Commissioner of Baseball Bud Selig will determine in the coming weeks whether Pete Rose's application to have his suspension from the sport overturned should be denied or investigated further, baseball officials said yesterday.
The timetable was set after baseball's chief lawyer, Robert DuPuy, reviewed Rose's application during a six-hour meeting Thursday in Dayton, Ohio, with Rose's attorneys, Gary Spicer and Roger Makley.
Rose, baseball's career hits leader, agreed to a lifetime suspension in 1989 after baseball investigators concluded he had bet on major league games--many involving the Cincinnati Reds, whom he managed. In the agreement, Rose neither admitted nor denied betting on baseball. But Rose has said repeatedly over the past decade that he never bet on baseball.
Thursday, Rose's lawyers offered evidence they said proved their client was wrongly accused of betting on baseball. Some of the evidence was presented to DuPuy by experts--hired by Rose--in forensics, gambling, tax law and criminal investigation. One expert challenged the authenticity of betting records allegedly written by Rose.

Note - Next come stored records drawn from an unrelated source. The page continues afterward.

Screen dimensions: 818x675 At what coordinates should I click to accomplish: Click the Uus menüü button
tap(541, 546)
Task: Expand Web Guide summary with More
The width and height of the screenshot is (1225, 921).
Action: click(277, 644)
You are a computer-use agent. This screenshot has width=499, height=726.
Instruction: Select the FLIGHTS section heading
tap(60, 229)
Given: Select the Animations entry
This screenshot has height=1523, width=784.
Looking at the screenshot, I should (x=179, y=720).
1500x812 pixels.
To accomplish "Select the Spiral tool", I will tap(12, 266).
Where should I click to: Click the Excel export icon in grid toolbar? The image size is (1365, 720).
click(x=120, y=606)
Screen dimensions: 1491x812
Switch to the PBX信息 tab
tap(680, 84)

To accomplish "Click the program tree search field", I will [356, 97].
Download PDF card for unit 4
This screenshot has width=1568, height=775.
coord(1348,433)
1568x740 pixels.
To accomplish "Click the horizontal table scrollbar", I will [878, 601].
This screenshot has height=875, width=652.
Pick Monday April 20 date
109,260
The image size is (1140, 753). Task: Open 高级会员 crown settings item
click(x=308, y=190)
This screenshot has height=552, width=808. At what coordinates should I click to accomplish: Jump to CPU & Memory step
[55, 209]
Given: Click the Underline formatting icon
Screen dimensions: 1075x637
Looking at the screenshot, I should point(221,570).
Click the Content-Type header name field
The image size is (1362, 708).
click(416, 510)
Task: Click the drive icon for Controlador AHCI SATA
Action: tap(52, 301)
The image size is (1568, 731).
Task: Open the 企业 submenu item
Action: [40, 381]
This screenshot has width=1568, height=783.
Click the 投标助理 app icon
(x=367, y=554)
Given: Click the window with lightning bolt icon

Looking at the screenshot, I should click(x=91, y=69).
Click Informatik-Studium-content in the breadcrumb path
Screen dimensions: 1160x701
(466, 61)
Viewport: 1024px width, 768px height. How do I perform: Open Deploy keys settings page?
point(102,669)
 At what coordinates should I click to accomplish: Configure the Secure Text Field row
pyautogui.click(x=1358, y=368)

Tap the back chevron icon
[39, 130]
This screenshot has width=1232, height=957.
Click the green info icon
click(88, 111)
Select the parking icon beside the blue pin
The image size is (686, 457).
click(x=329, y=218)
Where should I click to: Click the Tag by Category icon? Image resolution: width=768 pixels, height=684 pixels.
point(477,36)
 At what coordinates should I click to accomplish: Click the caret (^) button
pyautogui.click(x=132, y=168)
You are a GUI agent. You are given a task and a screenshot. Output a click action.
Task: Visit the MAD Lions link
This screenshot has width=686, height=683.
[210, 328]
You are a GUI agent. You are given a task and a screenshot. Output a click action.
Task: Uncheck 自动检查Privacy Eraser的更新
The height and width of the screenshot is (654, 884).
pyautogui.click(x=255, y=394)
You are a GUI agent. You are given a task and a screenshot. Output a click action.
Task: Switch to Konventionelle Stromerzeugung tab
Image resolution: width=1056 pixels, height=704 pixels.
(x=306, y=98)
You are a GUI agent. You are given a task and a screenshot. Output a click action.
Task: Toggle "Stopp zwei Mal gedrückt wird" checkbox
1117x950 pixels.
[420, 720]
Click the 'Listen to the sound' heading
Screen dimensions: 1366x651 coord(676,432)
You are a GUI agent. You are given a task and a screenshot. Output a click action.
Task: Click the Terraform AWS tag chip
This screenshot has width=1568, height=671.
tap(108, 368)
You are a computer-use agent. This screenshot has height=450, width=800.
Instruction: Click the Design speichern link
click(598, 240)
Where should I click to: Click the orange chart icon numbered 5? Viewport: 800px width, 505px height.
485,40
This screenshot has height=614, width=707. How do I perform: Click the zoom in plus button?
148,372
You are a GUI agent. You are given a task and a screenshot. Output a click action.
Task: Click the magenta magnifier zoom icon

At the end of the meeting, DuPuy asked Rose's attorneys for additional information within 30 days, according to a statement issued yesterday by Major League Baseball. After receiving this information, DuPuy will review Rose's status with Selig, who will determine what action, if any, to take.
"This was an information-gathering session," DuPuy said in the statement. "I listened to the presentation, asked questions, and will provide the results to the commissioner for his review."
Spicer said he hopes he and Makley can meet again with baseball officials within 45 days.
"We hope [Thursday's] meeting will open a dialogue between Pete Rose and Commissioner Selig which may ultimately lead to his reinstatement in baseball," Spicer said.